Early Settlement A rich body of oral traditions concerning early events in Khumbu depicts the Bhote Kosi valley as the center of population and political administration.[77] The rest of Khumbu in the early years of Sherpa habitation appears to have been a very sparsely settled, primarily wild country in which a few lamas had established religious retreats and temples.

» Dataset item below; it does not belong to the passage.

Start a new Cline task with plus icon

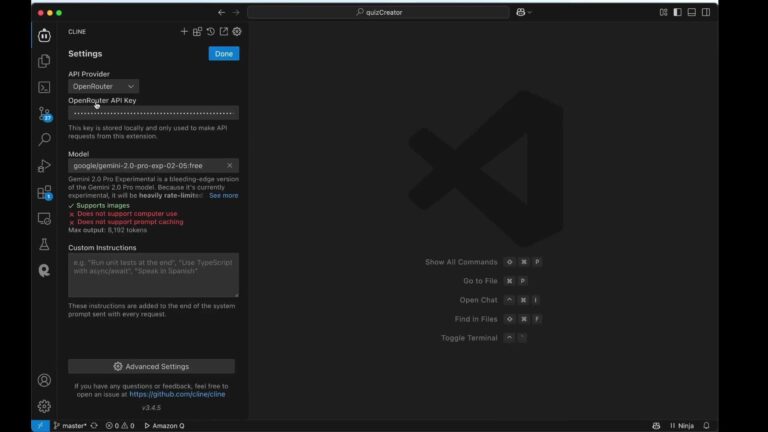184,31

Several legends are set within the Bhote Kosi valley during the first few generations of Sherpa habitation. A number concern Dzongnangpa, an autocratic administrator who persecuted Sherpa lamas and was ultimately assassinated. According to some accounts Dzongnangpa was originally a Tibetan official in Shekar (east of Tingri). After being disgraced there he crossed the Himalaya to Khumbu where he eventually obtained considerable power, began to rule in a style that was extremely high-handed, arbitrary, and offensive by Sherpa standards, and became


51

one of the classic villains of Sherpa oral traditions. The degree of his misrule is most vividly illustrated in his oppression of local religious figures. He is said to have been responsible for the death of one Sherpa lama at Zamde (near Mingbo in a tributary valley north of Thami Teng) and to have persecuted a second, Lama Sanga Dorje.[78]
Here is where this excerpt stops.